### Complete the following:
A) From the mediation passage, extract the text from "Mediation is where" up to and including "of the parties.".
B) According to the mediation passage, what is the neutral mediator not authorized to give either party?
C) Continue the mediation passage after its last line.

### Selected passage:
:::::

Mediation is where both parties and their attorneys sit down with a neutral third party to help resolve disputes.  The purpose is to open up lines of communication and explore possibilities of settlement in order to resolve the dispute without going to trial.  The mediation conference is informal & confidential.  The mediator has no decision-making authority and any agreement reached will be based upon mutual consent of the parties.

 

What are the goals of mediation?

  • To assist the parties in reaching their own acceptable agreement after exploring all choices available

  • To avoid the necessity of a court or jury imposed decision

  • To assist the parties in understanding the future impact their decisions may have

  • To reduce anxiety and negative effects of having to go before the court

  • To provide the opportunity for a less expensive and time-consuming conclusion than a trial

     

Do I need an attorney for mediation?

The neutral mediator is not authorized to give either party legal advice.  Each party is urged to seek independent legal counsel.  If both parties are informed as to their legal rights and obligations, the mediation process is more effective for the parties involved.

 

Why do I have to go to mediation?

:::::

### Information provided:
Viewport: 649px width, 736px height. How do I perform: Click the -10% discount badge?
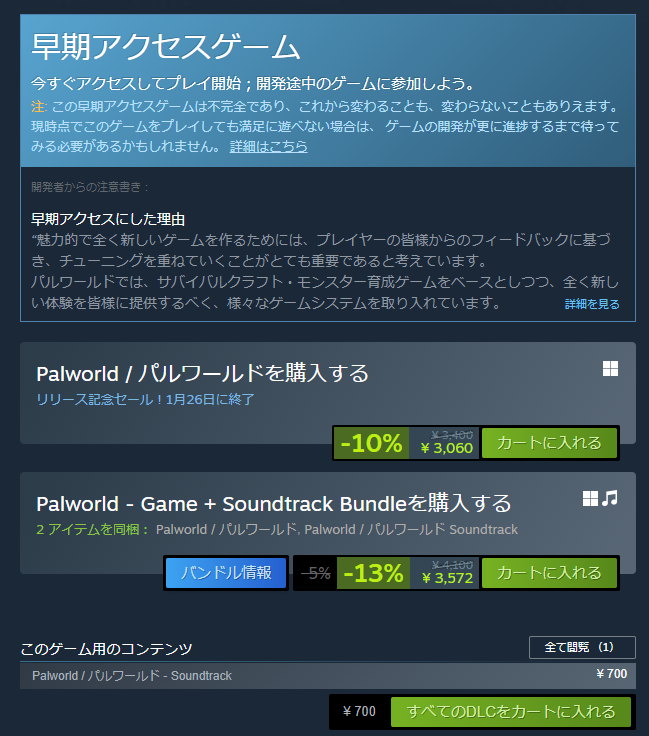(x=371, y=443)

:::::

### Answer list:
A)
Mediation is where both parties and their attorneys sit down with a neutral third party to help resolve disputes.  The purpose is to open up lines of communication and explore possibilities of settlement in order to resolve the dispute without going to trial.  The mediation conference is informal & confidential.  The mediator has no decision-making authority and any agreement reached will be based upon mutual consent of the parties.

B) Legal advice.

C)
Mediation is court-ordered, however the mediator used is most often chosen by agreement of the parties.  The mediator helps identify issues, develop possible options, and conduct negotiations between the parties.  If an agreement is reached, the mediator will draft a judgment to be taken before the court for entering after being reviewed by each party and their attorneys. 

 

How much mediation cost?

The mediator’s fee is usually determined on an hourly basis.  Generally both parties share the expense.  Most local mediators charge between $125 and $250 per hour, with an additional hour billed as an administrative fee.  Sometimes, state-subsidized mediation is an option at a reduced rate, but the effectiveness is not comparable to a private mediator.

 

For more information on your upcoming mediation, call our office at (904) 256-9195.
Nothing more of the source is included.